Problem to solve: Write out exactly, and only, the lines below from the line with "900x550 pixels." through the line with "The width and"; pictures do not belong in the copy.

Saved entries
*** Begin section ***
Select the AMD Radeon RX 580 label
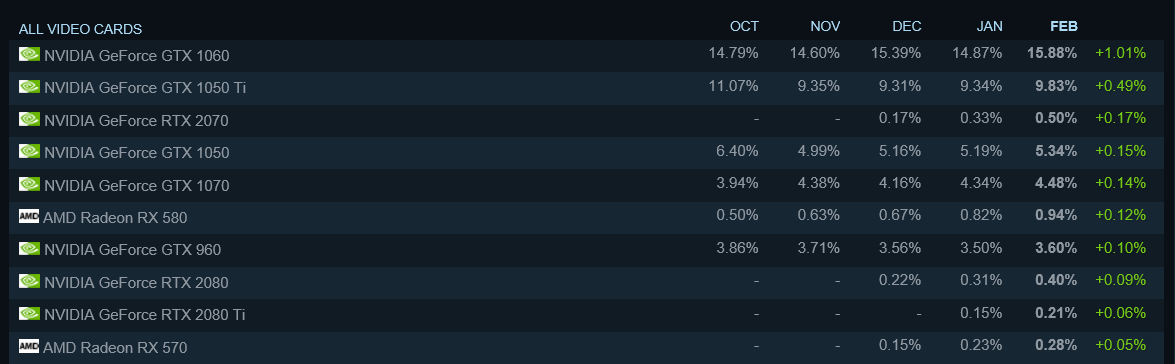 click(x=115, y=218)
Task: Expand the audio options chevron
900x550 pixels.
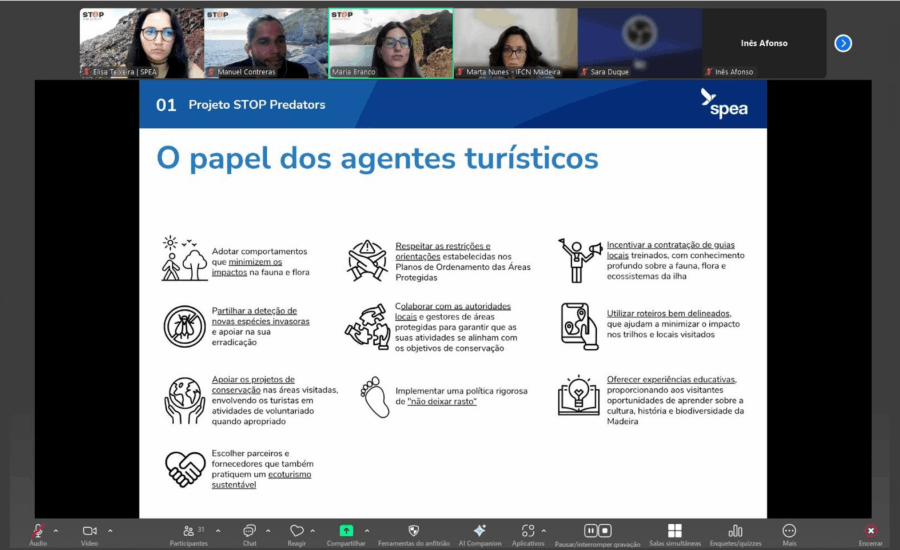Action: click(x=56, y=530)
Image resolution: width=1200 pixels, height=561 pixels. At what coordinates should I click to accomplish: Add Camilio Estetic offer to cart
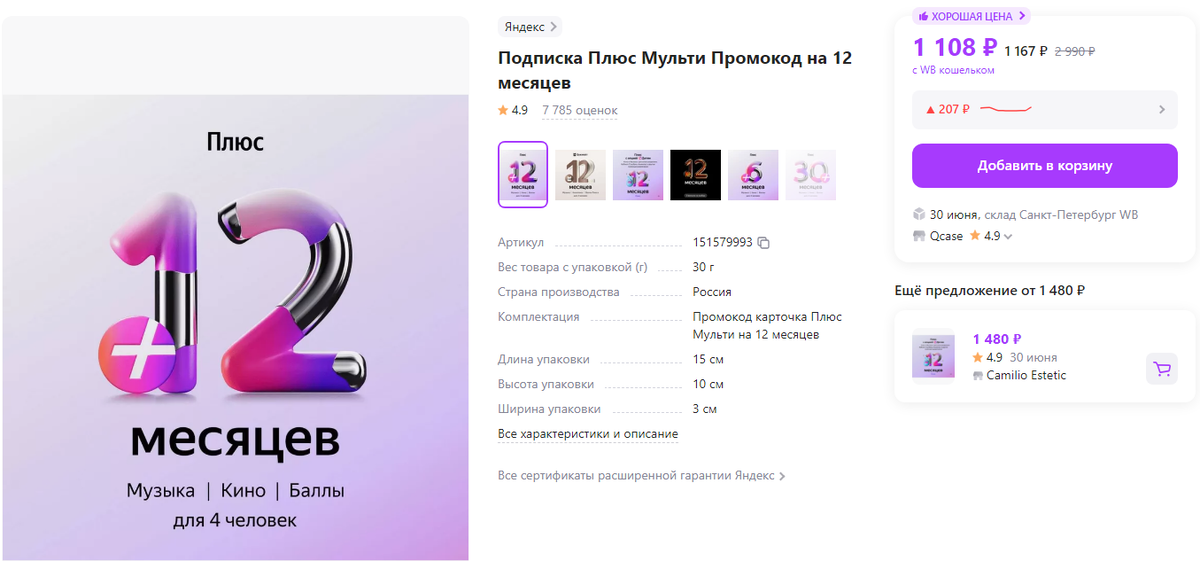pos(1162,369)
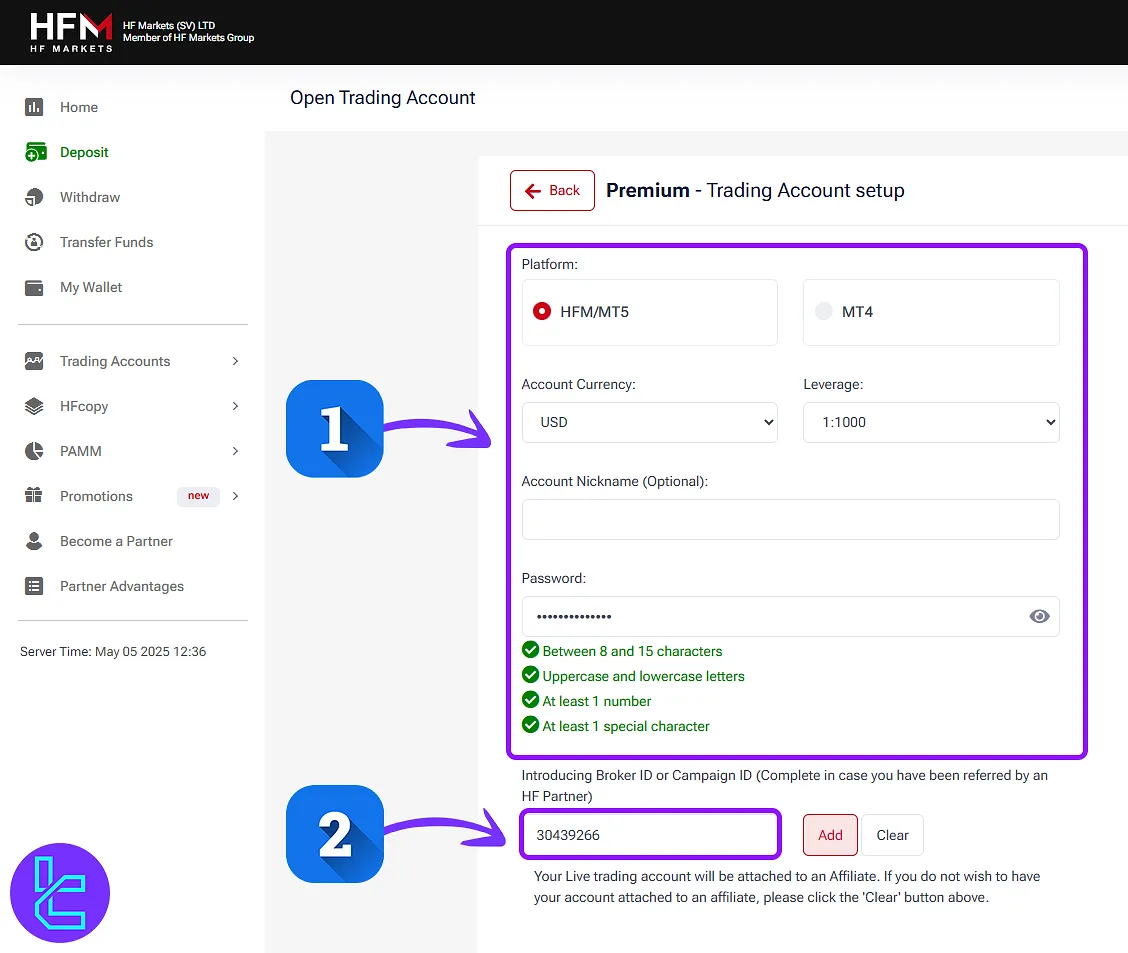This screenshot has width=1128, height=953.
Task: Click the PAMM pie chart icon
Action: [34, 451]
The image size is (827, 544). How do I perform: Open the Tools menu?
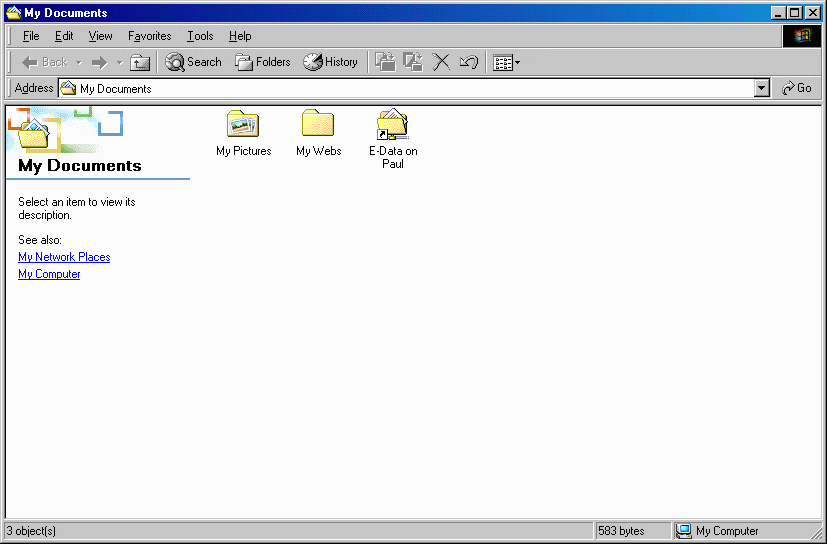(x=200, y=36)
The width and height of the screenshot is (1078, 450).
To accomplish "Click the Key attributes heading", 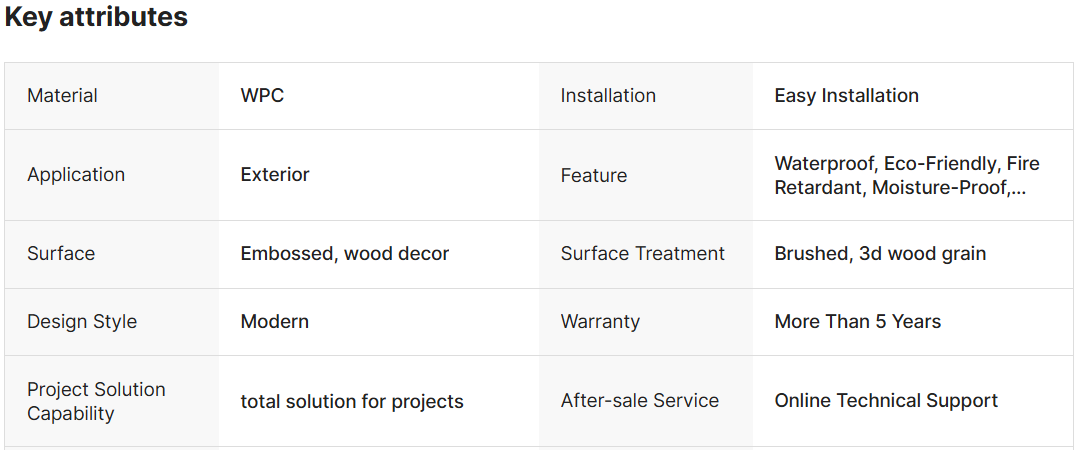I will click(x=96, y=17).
*** End section ***
Output of the exercise:
900x550 pixels.
Action: click(x=56, y=530)
Image resolution: width=1200 pixels, height=561 pixels. At what coordinates should I click to accomplish: Add Camilio Estetic offer to cart
pos(1162,369)
This screenshot has width=1128, height=953.
Task: Click the PAMM pie chart icon
Action: [34, 451]
The image size is (827, 544). How do I perform: Open the Tools menu?
(x=200, y=36)
The width and height of the screenshot is (1078, 450).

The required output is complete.